A student group wrote their ideal curriculum and, along with the two faculty models, was presented at a nearly day-long event in January that was open to anyone in the medical school. “We had a lot of clinical faculty from the hospital, faculty instructors from the first two years of the current program, and a lot of students,” Loe stated. “It was a very successful day. We announced and discussed the highlights of the three proposals as we saw them and got their feedback.”

A smaller architecture team will use the feedback to come to a consensus. “The main questions revolve around when students start learning in the hospital, and how to balance and organize classroom teaching around that,” added Loe. A final decision is expected by the end of March with more detailed writing on the structure to take place between March and July. The actual content of lectures and other day-to-day classes would then be written over the following academic year.

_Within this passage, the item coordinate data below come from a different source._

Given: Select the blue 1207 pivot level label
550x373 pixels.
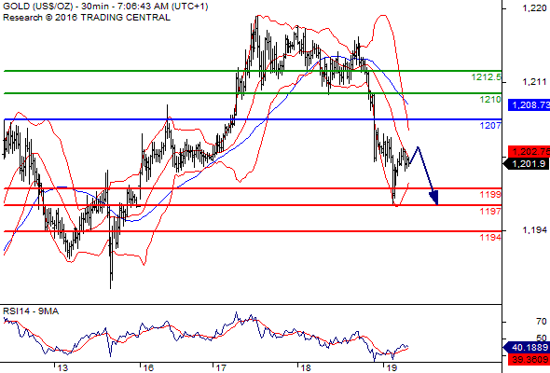Looking at the screenshot, I should pos(490,125).
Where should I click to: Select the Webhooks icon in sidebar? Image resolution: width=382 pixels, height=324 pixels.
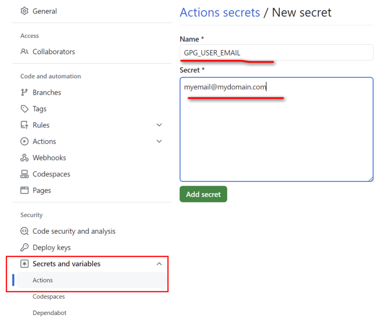click(25, 157)
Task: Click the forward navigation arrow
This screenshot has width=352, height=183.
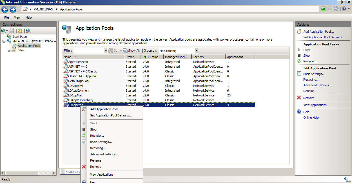Action: click(13, 9)
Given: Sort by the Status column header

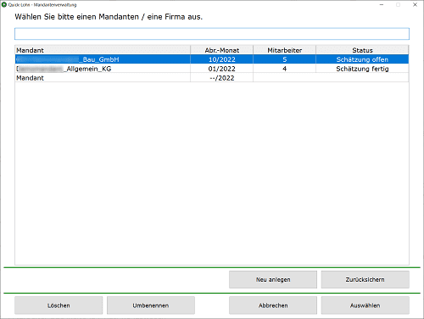Looking at the screenshot, I should (x=362, y=50).
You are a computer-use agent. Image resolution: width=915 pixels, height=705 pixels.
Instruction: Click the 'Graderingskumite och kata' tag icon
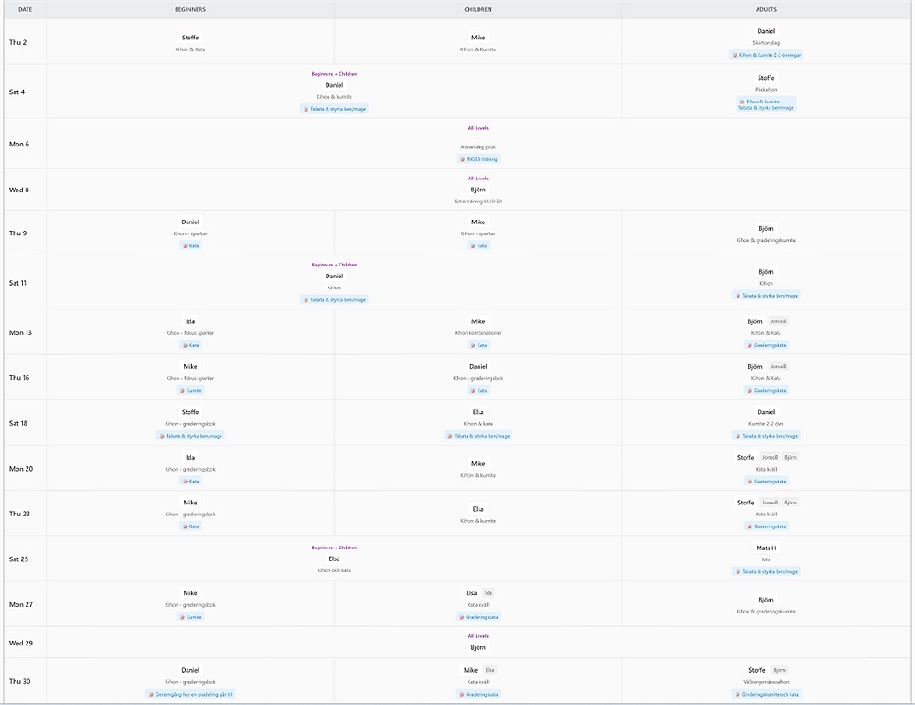(x=737, y=695)
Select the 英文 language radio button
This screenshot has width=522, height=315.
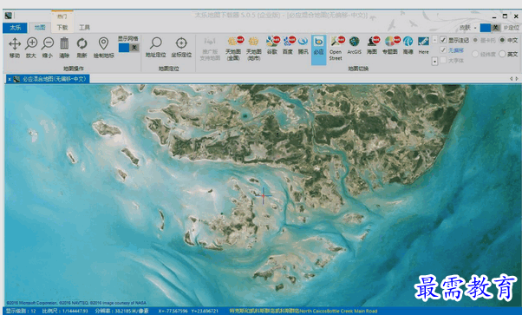(x=502, y=54)
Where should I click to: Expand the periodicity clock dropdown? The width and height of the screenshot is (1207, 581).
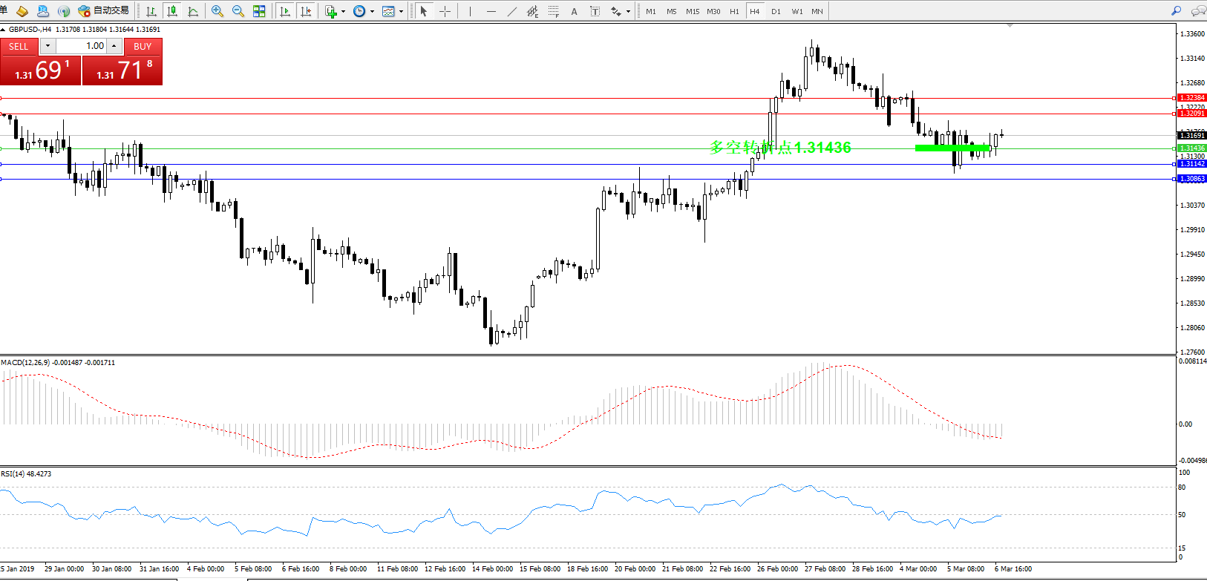(372, 11)
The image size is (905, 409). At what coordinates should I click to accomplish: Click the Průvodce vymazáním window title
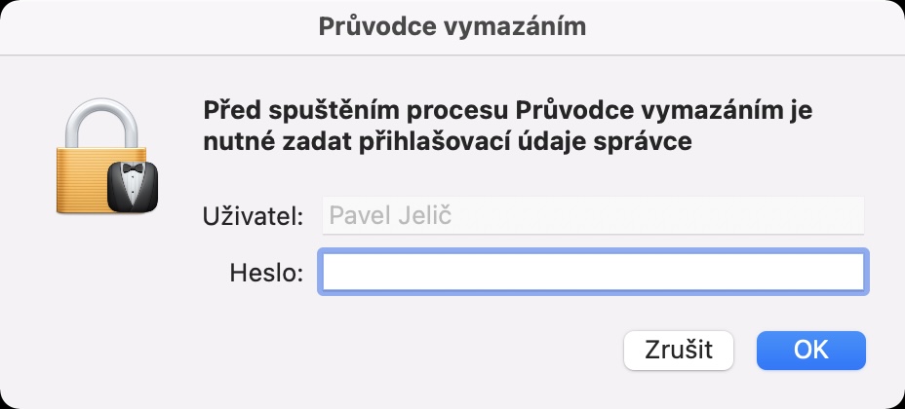click(453, 27)
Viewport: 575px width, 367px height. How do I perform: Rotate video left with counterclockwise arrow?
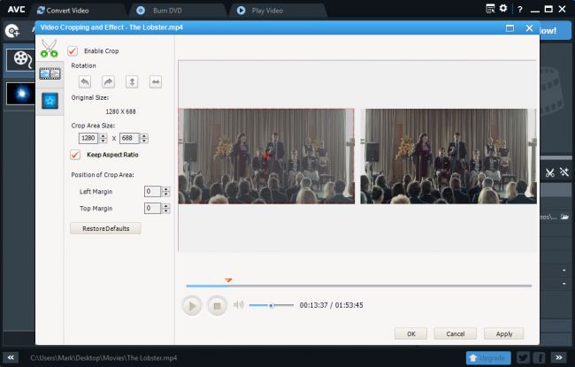[85, 81]
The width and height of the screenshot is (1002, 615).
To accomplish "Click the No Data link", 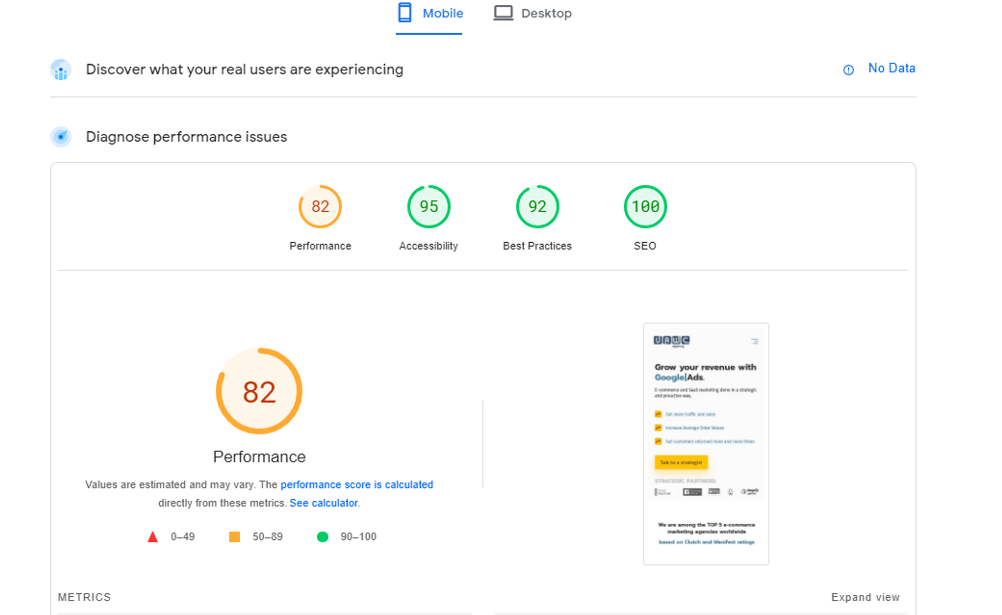I will click(x=891, y=68).
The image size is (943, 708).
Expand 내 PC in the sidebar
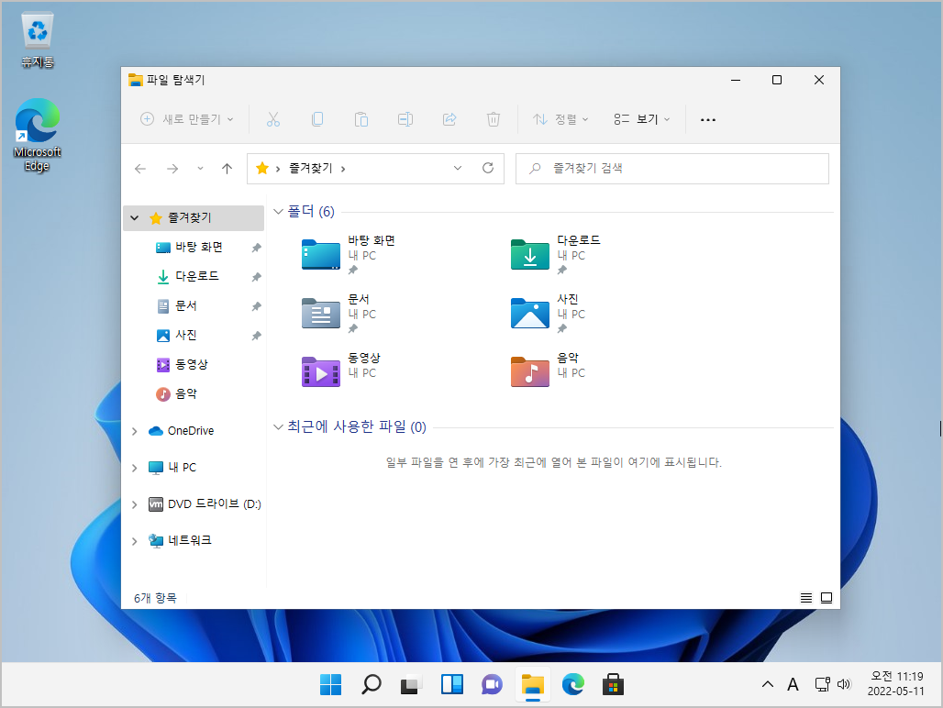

“The same characteristics that aided Maren in her success on the volleyball court make her succeed in the classroom and beyond,” Dingman said. “She has the ability to prioritize and stay out of panic mode. She loves to learn and be challenged.”

“It doesn’t surprise me that Maren is going above and beyond in her professional life as well. She has always been an amazing role model for all around her, but especially for young women,” Walby concluded. “She wants to always keep improving and make sure the people around her, or following her, are improving and having a better experience. It is important for her to leave things better than she found it.”